Re “ Tim Walz, Protect My Son as You Do Yours ,” by Tina Brown (Opinion guest essay, Aug. 24):

Thank you, Tina Brown, for expanding readers’ understanding of neurodivergent persons. As the proud father of a 14-year-old son with developmental disabilities, I, like Ms. Brown, recognized Tim Walz’s son, Gus, as “one of ours” — a sweet, sensitive-looking, neurodivergent person who appeared somewhat unsure of himself during his father’s nomination acceptance speech.

When Gus met his father’s declaration of love for him by standing up, pointing at the stage and shouting through tears “That’s my dad!,” my heart exploded.

My son’s third-grade teacher once asked his class of various neurodivergent children, “What do you want to be when you grow up?” He responded, “I just want to be a good dad.” I have never felt more recognized and honored in my life.

Neurotypical people have something important to learn from Gus Walz’s unfiltered love, my son’s thinking and Ms. Brown’s son’s (Georgie’s) matter-of-fact honesty.
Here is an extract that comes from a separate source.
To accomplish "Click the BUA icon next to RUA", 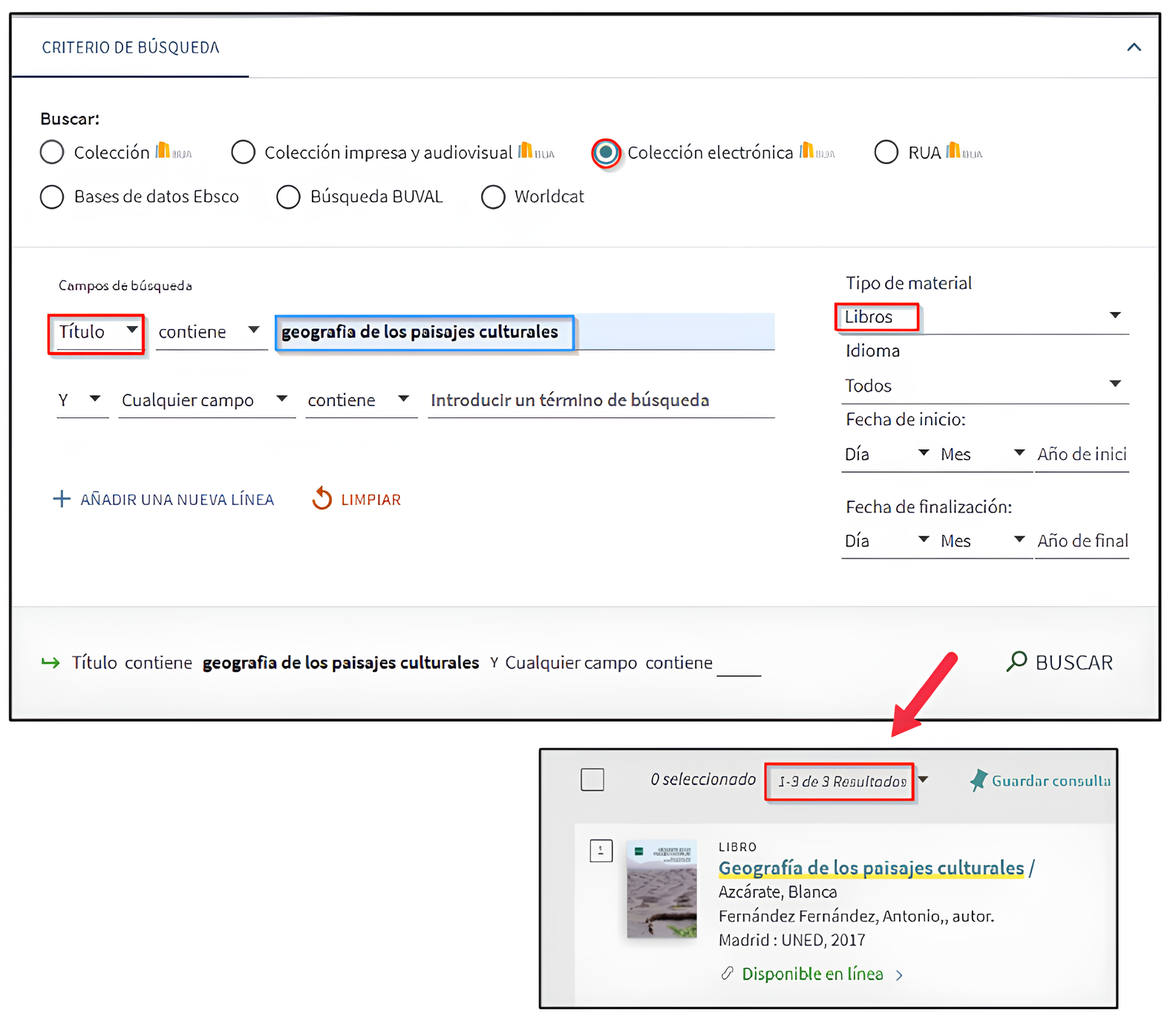I will pos(964,152).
In our constant reading of others, we can miss the truth of our own experience.

Paul Siegel New York The writer is a professor of psychology at Westchester Community College and Purchase College, SUNY.
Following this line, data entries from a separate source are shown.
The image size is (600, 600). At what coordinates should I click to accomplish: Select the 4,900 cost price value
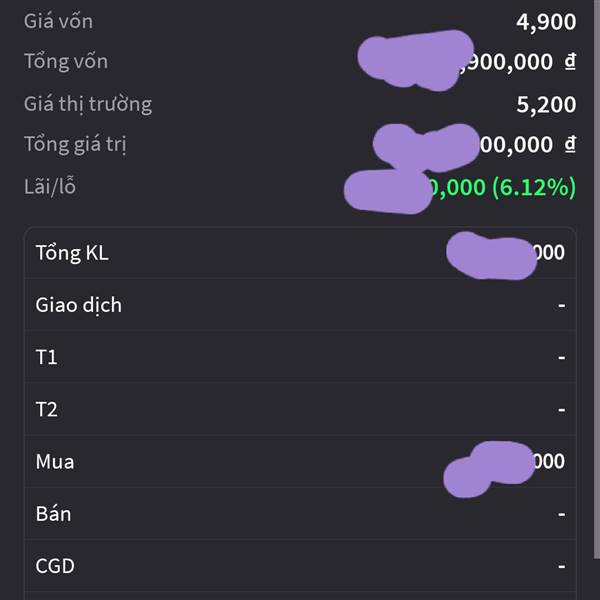click(x=546, y=22)
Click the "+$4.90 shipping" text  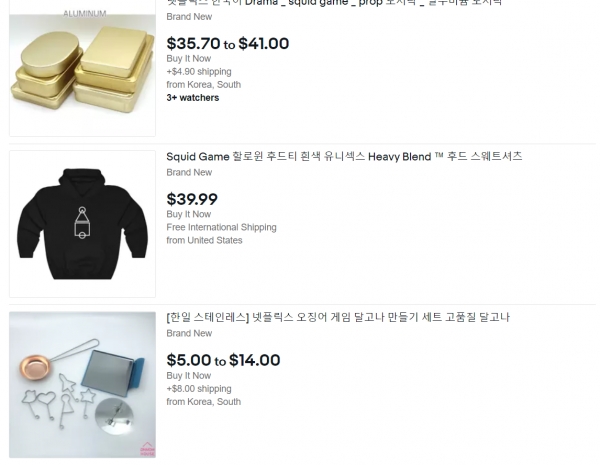coord(198,72)
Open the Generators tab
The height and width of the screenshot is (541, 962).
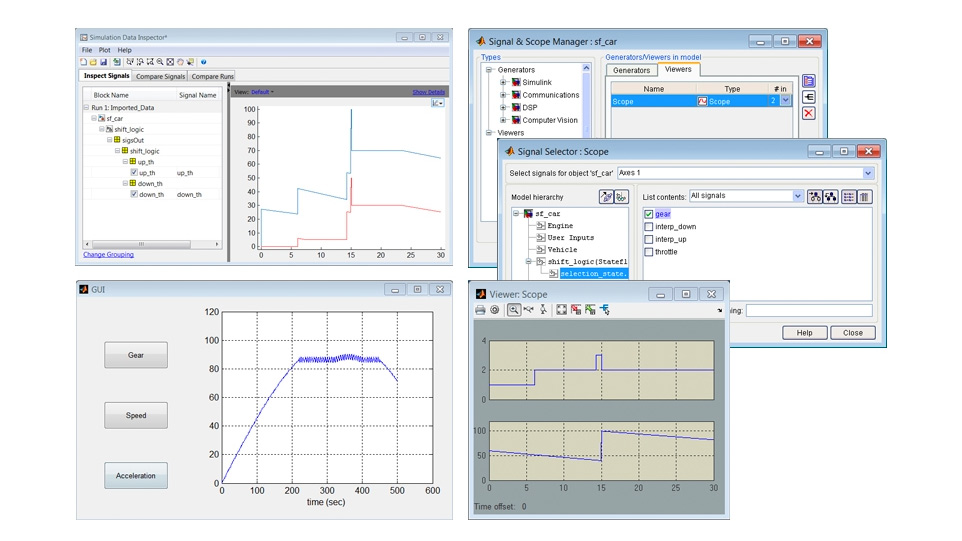coord(631,70)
Who knew that Tina Brown and I might ever have anything in common, let alone that we could share a gigantic part of our emotional makeup as parents of neurodivergent children. The cult of Trump has amply demonstrated what Ms. Brown, Gwen and Tim Walz, and countless other devoted parents like us already know: Too many of the cruel, tiny-minded bullies who mocked and stalked our kids starting in early childhood have grown into adults who are just like that.